WRITTEN TASKS:
1: From the link-preview module page, restate the paragraph beginning "Use scrape=True" more briefly, keeping its main facts.
2: Reproduce the link-preview module page from "Project description" through "sane websites do)", swapping "minimalistic" for "lightweight".

SOURCE DOCUMENT:
A python module to generate link previews.
Project description
SneakPeek
A python module and a minimalistic server to generate link previews.
What is supported
- Any page which supports Open Graph Protocol (which most sane websites do)
- Special handling for sites like
Installation
Run the following to install
pip install sneakpeek
Usage as a Python Module
From a URL
>>> import sneakpeek
>>> from pprint import pprint
>>> link = sneakpeek.SneakPeek("https://www.youtube.com/watch?v=dQw4w9WgXcQ")
>>> link.fetch()
>>> link.is_valid()
True
>>> pprint(link)
{'description': 'The official video for “Never Gonna Give You Up” by Rick '
'AstleyTaken from the album ‘Whenever You Need Somebody’ – '
'deluxe 2CD and digital deluxe out 6th May ...',
'domain': 'www.youtube.com',
'image': 'https://i.ytimg.com/vi/dQw4w9WgXcQ/maxresdefault.jpg',
'image:height': '720',
'image:width': '1280',
'scrape': False,
'site_name': 'YouTube',
'title': 'Rick Astley - Never Gonna Give You Up (Official Music Video)',
'type': 'video.other',
'url': 'https://www.youtube.com/watch?v=dQw4w9WgXcQ',
'video:height': '720',
'video:secure_url': 'https://www.youtube.com/embed/dQw4w9WgXcQ',
'video:tag': 'never gonna give you up karaoke',
'video:type': 'text/html',
'video:url': 'https://www.youtube.com/embed/dQw4w9WgXcQ',
'video:width': '1280'}
>>> link = sneakpeek.SneakPeek(url="https://codingcoffee.dev")
>>> link.fetch()
>>> pprint(link)
{'description': 'A generalist with multi faceted interests and extensive '
'experience with DevOps, System Design and Full Stack '
'Development. I like blogging about things which interest me, '
'have a niche for optimizing and customizing things to the '
'very last detail, this includes my text editor and operating '
'system alike.',
'domain': 'codingcoffee.dev',
'image': 'https://www.gravatar.com/avatar/7ecdc5e1441ecd501faaf42a6ab9d6c0?s=200',
'scrape': False,
'title': 'Ameya Shenoy',
'type': 'website',
'url': 'https://codingcoffee.dev'}
Use scrape=True to fetch data using scraping instead of relying on open graph tags
>>> link = sneakpeek.SneakPeek(url="https://news.ycombinator.com/item?id=23812063", scrape=True)
>>> link.fetch()
>>> pprint(link)

SUPPLIED MATERIAL:
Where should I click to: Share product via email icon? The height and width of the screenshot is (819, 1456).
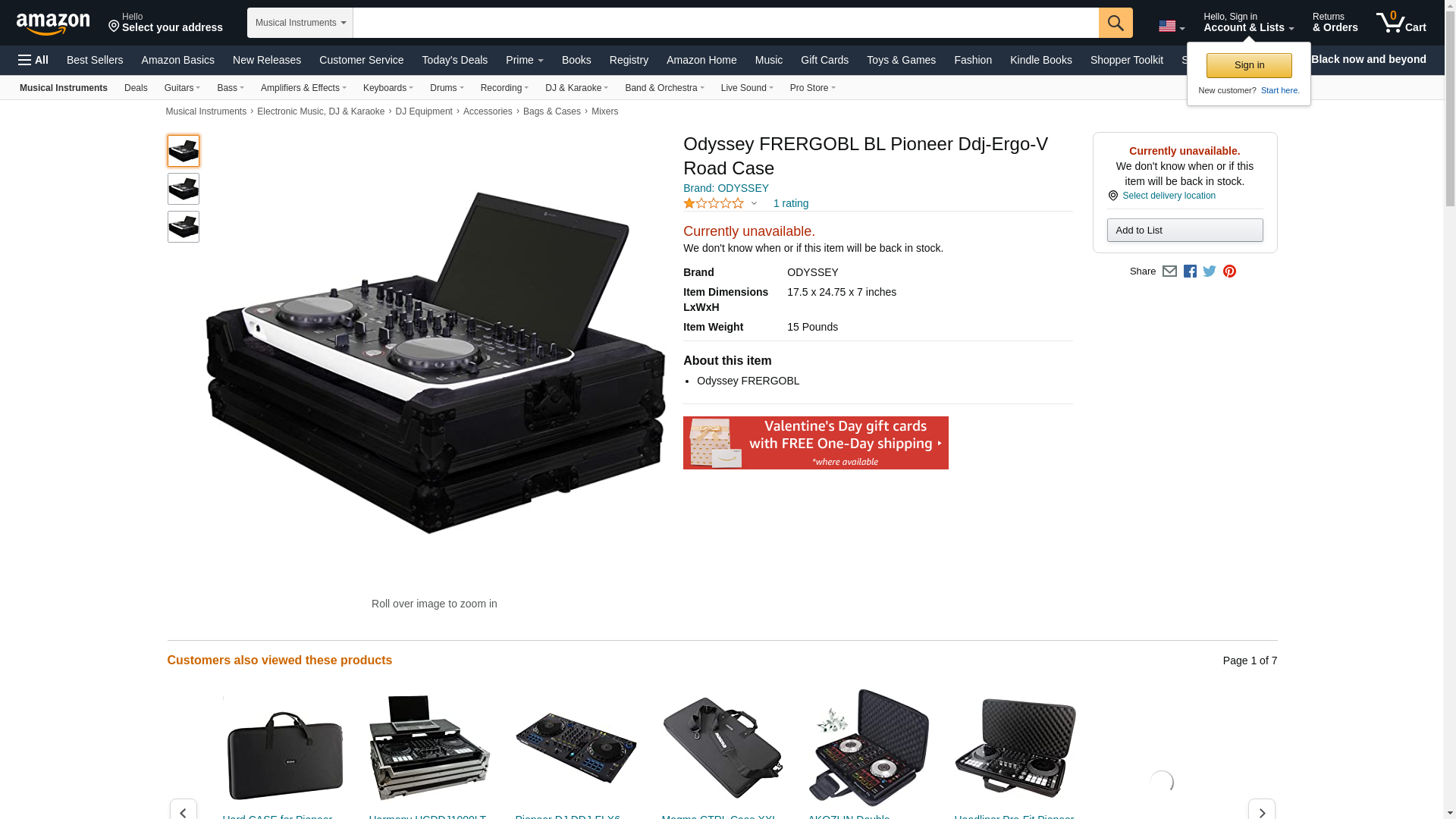1169,271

FULL SOLUTIONS:
1: Pass scrape=True to get data by scraping rather than from Open Graph tags.

2:
Project description
SneakPeek
A python module and a lightweight server to generate link previews.
What is supported
- Any page which supports Open Graph Protocol (which most sane websites do)